通过文本相似度算法得到了 5 类具有不同特征的景点分类结果,将各类别的特征确定为线路主题。在线路设计的过程中,为突出苏州市特色景点,只保留了苏州市内交通方便、历史文化内涵丰富、旅游设施相对完善、游客数较多的部分景点。最后,结合地理位置特点,设计出下列 5条苏州市内特色旅游线路。以 “韵存千秋·大美昆曲” 为主题,从中国昆曲博物馆到苏州昆剧传习所,再到江苏省苏州昆剧院,了解了昆曲的历史和文化;以 “匠心独妙·苏作天工”为主题,从苏州博物馆到苏州工艺美术博物馆,再到苏州民俗博物馆,以“一玉一木一锦,一灯一扇一绣”为主线,观赏出的玉雕、木雕、宋锦、灯彩、苏扇、苏绣,感受苏作工艺的匠心独妙;以 “康乾南巡·驻跸姑苏” 为主题 ,结合《康熙南巡图卷.第七卷.无锡至苏州》、《乾隆南巡图卷.第六卷.驻跸姑苏》的背景,从阊门出发,经过胥门、江苏巡抚衙门旧址、苏州府学,最终到苏州织造署旧址,了解康熙与乾隆南巡驻跸苏州的历史故事;以“状元故里·文脉寻根” 为主题,从悬桥巷的洪钧故居出发,经过临顿路来到钮家巷“状元博物馆”,再到十全街的状元第,最后到达三元坊,了解“中国历史上惟一的状元外交官”、“苏州门第最显赫的状元”、“祖孙状元”、“连中六元状元”的故事;以 “光辉之路˙红色遗迹” 为主题,游览张冀牖故居、中共苏州独立支部旧址、五卅路纪念碑、上海战役指挥机关旧址等红色遗迹,重温苏州革命历史。

参考文献:

[1] 张志雄、费理源、廖宇. 基于蚁群算法的苏州古城徒步旅游线路规划[J].看世界,2020(21)

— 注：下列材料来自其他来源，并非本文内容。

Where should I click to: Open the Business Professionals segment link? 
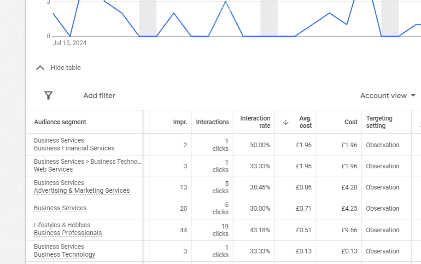coord(68,233)
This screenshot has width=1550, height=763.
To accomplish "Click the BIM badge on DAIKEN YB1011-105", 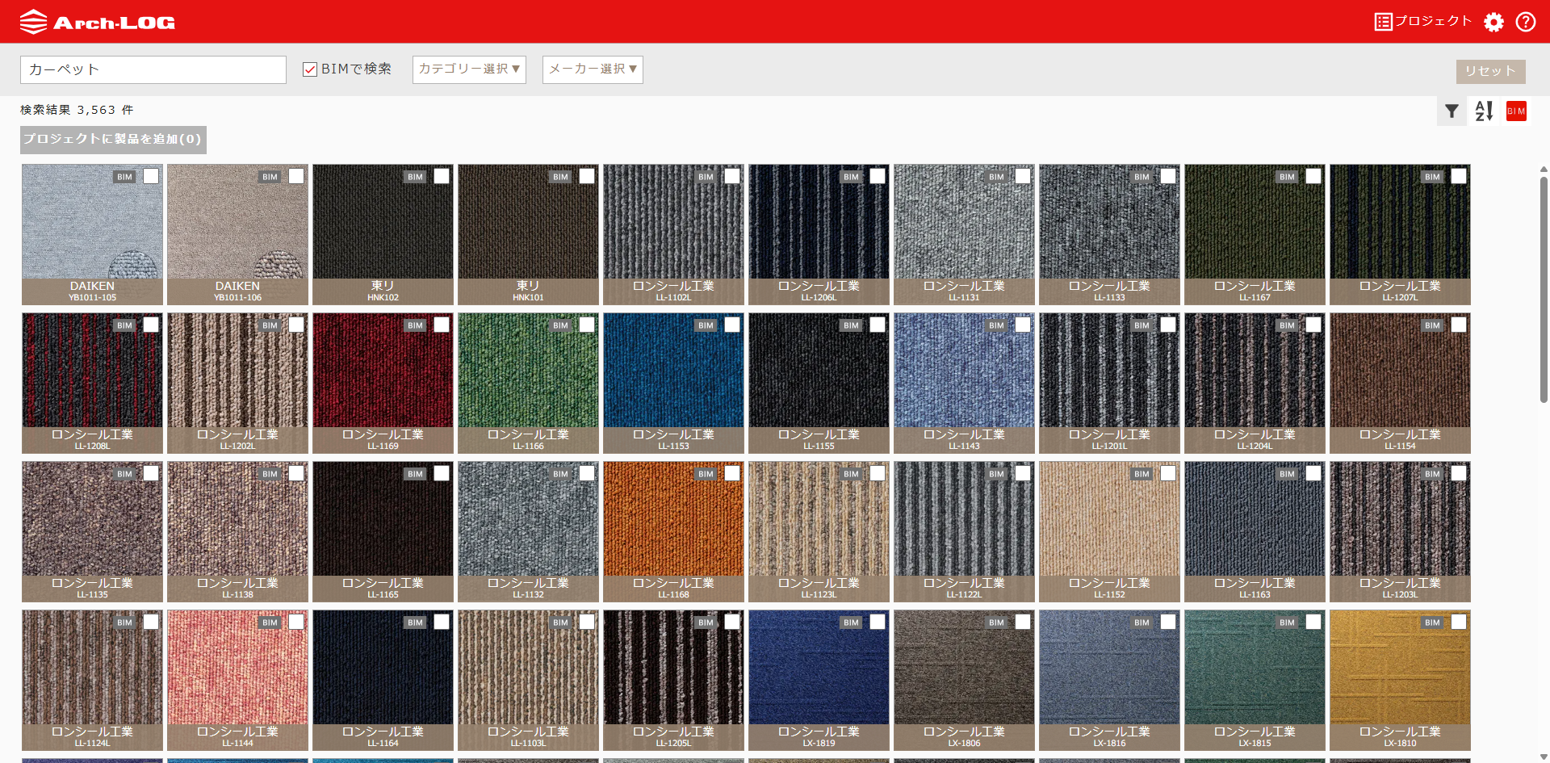I will click(x=124, y=177).
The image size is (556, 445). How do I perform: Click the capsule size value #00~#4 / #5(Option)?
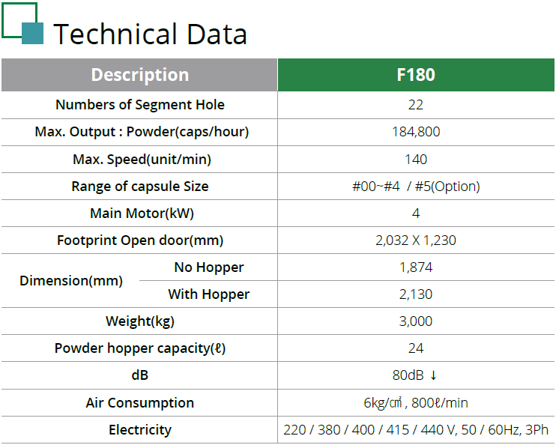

[2] 黄文彬、车尚锟.计算文本相似度的方法体系与应用分析[J].情报理论与实践. 2019(11)

基金项目:2021年度苏州经贸职业技术学院院级课题“基于大数据的情感分析技术在苏州旅游网络评价中的应用研究”,项目编号为701K703。2021年江苏省高等学校大学生创新创业训练计划项目“基于大数据的情感分析法在苏州旅游网络评价中的应用研究” 。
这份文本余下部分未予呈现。